*SOURCE DOCUMENT:*
As you can see from the MVP page, the agent ticked all the functional boxes, but the presentation was about as engaging as a terms-of-service agreement.
Aside from the prose, I noticed a few logic and formatting gaps that needed addressing:
- The Double Header: The page title “Quarterly Offsite Team Event Ideas – New York” is immediately repeated as an H1 header right below it.
- The “How-To” Gap: It tells me an Escape Room costs $40–$50, but it gives me zero way to actually book it or see where it is.
- Wall of Text: No images, no links, and a very “robotic” structure that makes “Escape Room Challenge” feel more like an agenda item than an event.
The Pivot: From Chatting to Architecting
While natural language got me to the finish line, I realized I needed more technical precision to make this a tool people actually wanted to use. I hit that inevitable point of curiosity: I needed to understand the “magic” of the prompt-to-output pipeline so I could drive the results toward my exact specs.

*PROBLEMS AND TASKS:*
• a. Rewrite the passage about the event-ideas page between "As you can see" and "than an event.", inclusive, renaming "MVP" as "prototype".
• b. Answer from the passage about the event-ideas page:
(i) Which page title is repeated as an H1 header?
(ii) What does the page say an Escape Room costs?
(iii) What did the writer realize was needed to make the tool something people actually wanted to use?
• c. List the named gaps that the passage about the event-ideas page gives in its bulleted list.
None of these rows are needed for the work here.

*Collected data:*

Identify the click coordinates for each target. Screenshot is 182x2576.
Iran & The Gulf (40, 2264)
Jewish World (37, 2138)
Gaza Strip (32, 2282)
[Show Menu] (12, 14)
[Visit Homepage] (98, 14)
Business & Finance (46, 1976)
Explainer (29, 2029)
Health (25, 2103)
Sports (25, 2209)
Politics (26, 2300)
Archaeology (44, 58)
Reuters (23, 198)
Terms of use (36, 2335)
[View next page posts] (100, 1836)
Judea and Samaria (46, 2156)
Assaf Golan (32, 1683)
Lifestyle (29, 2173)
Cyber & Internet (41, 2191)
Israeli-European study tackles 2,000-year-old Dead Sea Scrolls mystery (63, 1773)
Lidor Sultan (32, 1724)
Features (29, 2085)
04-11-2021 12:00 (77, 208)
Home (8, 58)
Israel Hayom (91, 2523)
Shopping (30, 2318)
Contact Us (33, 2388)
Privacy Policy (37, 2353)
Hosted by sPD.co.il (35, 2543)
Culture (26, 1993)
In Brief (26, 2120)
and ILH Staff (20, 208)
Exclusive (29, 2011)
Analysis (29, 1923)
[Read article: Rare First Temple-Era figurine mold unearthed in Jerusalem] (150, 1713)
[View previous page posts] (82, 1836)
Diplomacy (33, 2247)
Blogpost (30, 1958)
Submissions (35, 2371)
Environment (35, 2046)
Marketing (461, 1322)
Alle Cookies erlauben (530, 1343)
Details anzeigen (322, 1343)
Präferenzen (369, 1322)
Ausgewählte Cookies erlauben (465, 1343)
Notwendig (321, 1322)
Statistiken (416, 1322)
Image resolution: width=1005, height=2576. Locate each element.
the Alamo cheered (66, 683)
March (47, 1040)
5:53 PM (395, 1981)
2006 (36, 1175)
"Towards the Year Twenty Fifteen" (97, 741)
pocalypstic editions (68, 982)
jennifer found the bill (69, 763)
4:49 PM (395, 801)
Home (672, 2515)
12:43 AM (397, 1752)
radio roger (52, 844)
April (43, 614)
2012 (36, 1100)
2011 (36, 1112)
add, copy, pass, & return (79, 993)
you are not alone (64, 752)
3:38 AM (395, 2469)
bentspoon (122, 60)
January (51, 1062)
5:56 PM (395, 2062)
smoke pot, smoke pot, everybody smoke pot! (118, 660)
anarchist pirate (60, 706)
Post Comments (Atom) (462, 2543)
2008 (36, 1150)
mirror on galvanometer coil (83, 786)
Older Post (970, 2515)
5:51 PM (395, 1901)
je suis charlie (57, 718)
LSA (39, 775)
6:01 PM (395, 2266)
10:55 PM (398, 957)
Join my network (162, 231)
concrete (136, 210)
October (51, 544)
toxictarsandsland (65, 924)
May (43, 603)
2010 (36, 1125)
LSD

*ANSWERS GIVEN:*
• a.
As you can see from the prototype page, the agent ticked all the functional boxes, but the presentation was about as engaging as a terms-of-service agreement.
Aside from the prose, I noticed a few logic and formatting gaps that needed addressing:
- The Double Header: The page title “Quarterly Offsite Team Event Ideas – New York” is immediately repeated as an H1 header right below it.
- The “How-To” Gap: It tells me an Escape Room costs $40–$50, but it gives me zero way to actually book it or see where it is.
- Wall of Text: No images, no links, and a very “robotic” structure that makes “Escape Room Challenge” feel more like an agenda item than an event.

• b.
(i) "Quarterly Offsite Team Event Ideas – New York"
(ii) $40–$50
(iii) More technical precision

• c.
The Double Header
The "How-To" Gap
Wall of Text